François Fouques Duparc, pourriez-vous vous présenter ?
F.F.D. Je suis le deuxième d’une famille de deux enfants avec un père tisserand. J’ai toujours été baigné dans l’art et la volonté de concrétiser ses créations. Ainsi, je joue au golf avec mes propres clubs que j’ai dessinés et réalisés et ma femme porte des bijoux que j’ai conçus et fabriqués. En ce qui concerne mon parcours, j’ai suivi une formation d’électromécanicien et, en parallèle, j’ai fait deux ans de droit et ai suivi des cours de modelage aux Beaux-arts, sans compter l’Institut Français de Gestion et un diplôme de gravure ornementale à l’École Boulle. J’ai découvert le design grâce à Hubert de Malherbe qui était chez Alain Carré à l’époque, et ce fut une véritable révélation. J’ai ensuite rejoint Christian de Bergh chez Lonsdale, puis je pars chez Ekonos où j’apprends la notion de marque. Au départ chargé de projet, puis directeur du développement, je ramène la presque totalité des clients et j’émets le souhait d’être associé. Cela n’a pu se faire, et je décide de partir pour Euro RSCG Design où officiait Jean-Baptiste Danet et où je croise Frédéric Lalande, puis Clément Derock, avec lesquels nous décidons de créer Seenk. De ce fait, je quitte Euro RSCG Design au bout de trois ans. Quelque temps après avoir créé Seenk, nous créons l’École Intuit Lab – en trois jours – avec Patrick Felices. En 2004, je me sépare de Seenk et je monte BLAZON / Crossdesign dans la continuité de ma route en design consumer, design food et branding 360°. L’un des points saillants de mon parcours a été de vivre une certaine révolution du design, avec l’arrivée des écrans et des supports mouvants en général.
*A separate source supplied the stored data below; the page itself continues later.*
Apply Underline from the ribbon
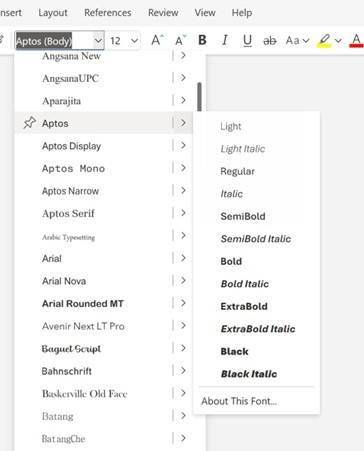Image resolution: width=364 pixels, height=451 pixels. tap(247, 41)
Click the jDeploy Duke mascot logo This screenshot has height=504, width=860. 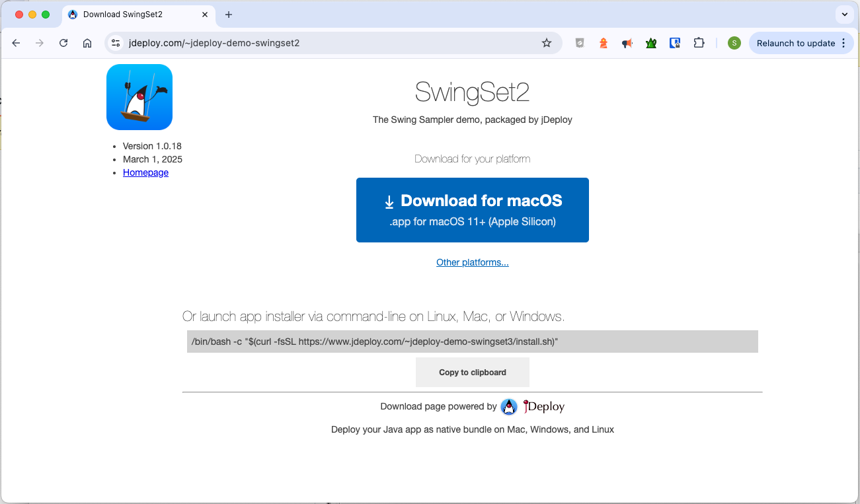coord(509,407)
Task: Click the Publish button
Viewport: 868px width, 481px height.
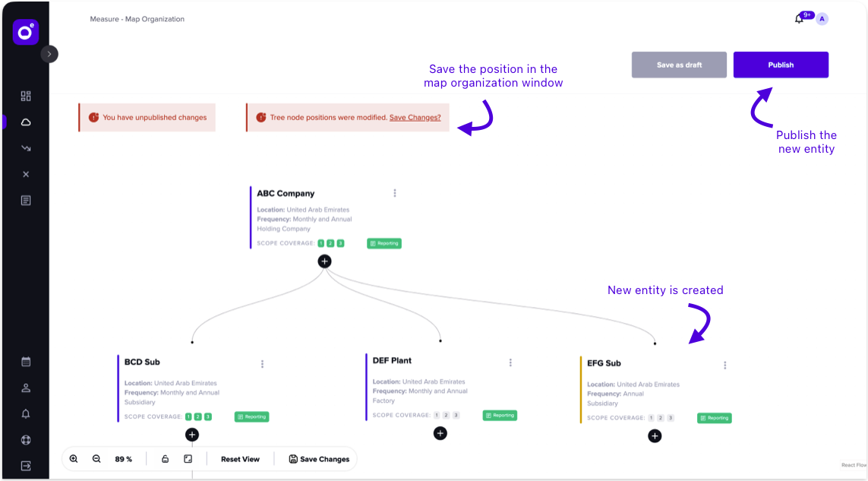Action: point(781,65)
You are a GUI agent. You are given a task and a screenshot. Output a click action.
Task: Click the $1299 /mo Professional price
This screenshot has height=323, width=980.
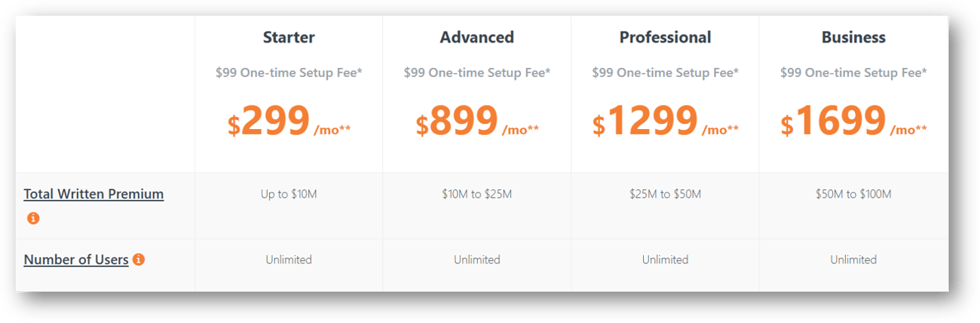pos(665,122)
Parlez-nous de BLAZON / Crossdesign
F.F.D. C’est une agence spécialisée à 90% dans les vins et les spiritueux. Notre credo est le crossdesign, qui place la marque comme l’élément central vers lequel convergent quatre axes : l’histoire et l’avenir ; les mots et les images, le statique et la dynamique ; la raison et l’émotion. Nous sommes totalement animés par la vision de marque et sommes habités par une raison existentielle de faire notre métier. C’est d’ailleurs pour cela que nous apprécions tant le secteur des vins et spiritueux, car on y trouve des gens authentiques qui ont besoin de l’apport du branding pour développer la part immatérielle de leurs produits. Là, on s’intéresse aux hommes et aux femmes, à la culture et au terroir. Ce champ d’expression de la marque est très pur et très vrai. On ne peut pas tricher. Concernant l’organisation de BLAZON / Crossdesign, nous sommes sept personnes : c’est donc une petite agence où je suis multitâches. Notre particularité est que nous ne faisons travailler aucun freelance, sauf un ou deux profils pour les sites web ou concernant certaines compétences 3D très pointues. Nous accompagnons des leaders mondiaux sur des problématiques globales de marque, de territoire, d’activation et de packaging – qui est le cœur de notre métier. Et puis, si l’on s’appelle BLAZON / Crossdesign, c’est aussi parce que nous avons une profonde croyance dans la force de l’emblème. N’oublions pas que le blason est l’ancêtre de la marque ! Ainsi, pour renommer les Vins de Saint-Tropez en Torpez, nous nous sommes appuyés sur le fait que Torpes était un officier romain de la cour de Néron. Autant dire qu’il faut parfaitement savoir qui l’on est pour bien dire ce que l’on veut ou doit être.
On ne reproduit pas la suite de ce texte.